Par un contrat en date du 08 mars 2016, l’OGEC Dom Sortais a confié à M. [X] [D] la maîtrise d’oeuvre des travaux d’aménagement de la cour et d’étanchéité de la toiture du sous-sol.
Au terme d’un contrat en date du 30 novembre 2016, elle a également confié à la société Atea la maîtrise d’oeuvre de la restructuration des casemates.
Les architectes ont fait intervenir plusieurs sociétés sur le chantier, notamment :
— la société Allard TP, assurée auprès de la société MMA, pour le lot terrassement, voirie et réseaux divers;
— la société Tremelo, assurée auprès de la société Generali, pour le lot faux plafonds ;
— la société Martin, assurée auprès de la société Abeille IARD, pour le lot plomberie, chauffage ;
— la société CCIP, assurée auprès de la société Abeille IARD, pour le lot plâtrerie ,
— la société Coudrais, assurée aurpès de la société MMA, pour le lot électricité ;
— la société Maison [Localité 17], assurée auprès de la société Abeille IARD, pour le lot peinture.
Les travaux ont été réceptionnés le 07 septembre 2017, sans réserve.
L’OGEC Dom Sortais a rapidement fait état de l’apparition d’infiltrations d’eaux dans le sous-sol de la cour.
Par acte de commissaire de justice en date du 15 septembre 2021, l’OGEC Dom Sortais a fait assigner M. [D] et la société Atea devant le président du tribunal judiciaire d’Angers aux fins de voir ordonner une expertise judiciaire sur le fondement de l’article 145 du code de procédure civile.
*
Par ordonnance en date du 21 octobre 2021, le président du tribunal judiciaire d’Angers a fait droit à la demande d’expertise et désigné M. [K] [R] pour y procéder.
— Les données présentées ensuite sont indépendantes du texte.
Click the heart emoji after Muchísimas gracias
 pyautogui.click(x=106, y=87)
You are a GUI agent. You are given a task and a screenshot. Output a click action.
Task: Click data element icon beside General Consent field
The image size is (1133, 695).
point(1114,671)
Par ordonnance en date du 08 septembre 2022, les opérations d’expertise ont été étendues à la société Allard TP.
Au terme de sa dernière note de synthèse en date du 11 janvier 2023, l’expert judiciaire a relevé l’existence des désordres.
*
C’est ainsi que, par actes de commissaire de justice en date des 25, 27 et 28 novembre et 1er décembre 2025, M. [D] et la société Atea ont fait assigner les sociétés MMA IARD et MMA IARD Assurances Mutuelles, ès-qualité d’assureur des société Allard TP et Oger Rousseau-Coudrais, la société Generali IARD, la société Abeille IARD, la société Maison [Localité 17], la société Martin, la société Tremelo et la société Oger Rousseau-Coudrais venant aux droits de la société Etablissements Coudrais devant le président du tribunal judiciaire d’Angers statuant en référé, aux fins de :
— les juger recevables et bien-fondés dans l’ensemble de leurs demandes, fins et prétentions et de demande d’intervention forcée à l’encontre des MMA assureur de responsabilité décennale de la société Allard et des sociétés Tremelo, Martin, Maison [Localité 17], Oger Rousseau-Coudrais venant aux droits de la société Etablissements [18] et leurs assureurs MMA, Generali IARD, Abeille IARD ;
— ordonner que les opérations d’expertise judiciaire en cours menées par M. [K] [R] soient rendues communes et opposables aux MMA assureur de responsabilité décennale de la société Allard et aux sociétés Tremelo, Martin, Maison [Localité 17], Oger Rousseau-Coudrais et leurs assureurs MMA, Generali IARD, Abeille IARD ;
— juger qu’ils se désistent de leur demande de voir sommer les MMA assureur de responsabilité décennale de la société Allard et les sociétés Tremelo, Martin, Maison [Localité 17], Oger Rousseau-Coudrais et leurs assureurs MMA, Generali IARD, Abeille IARD de participer à la réunion d’expertise judicaire organisée par M. [R] le 27 novembre 2025 à 14h30 sur le site [Adresse 6].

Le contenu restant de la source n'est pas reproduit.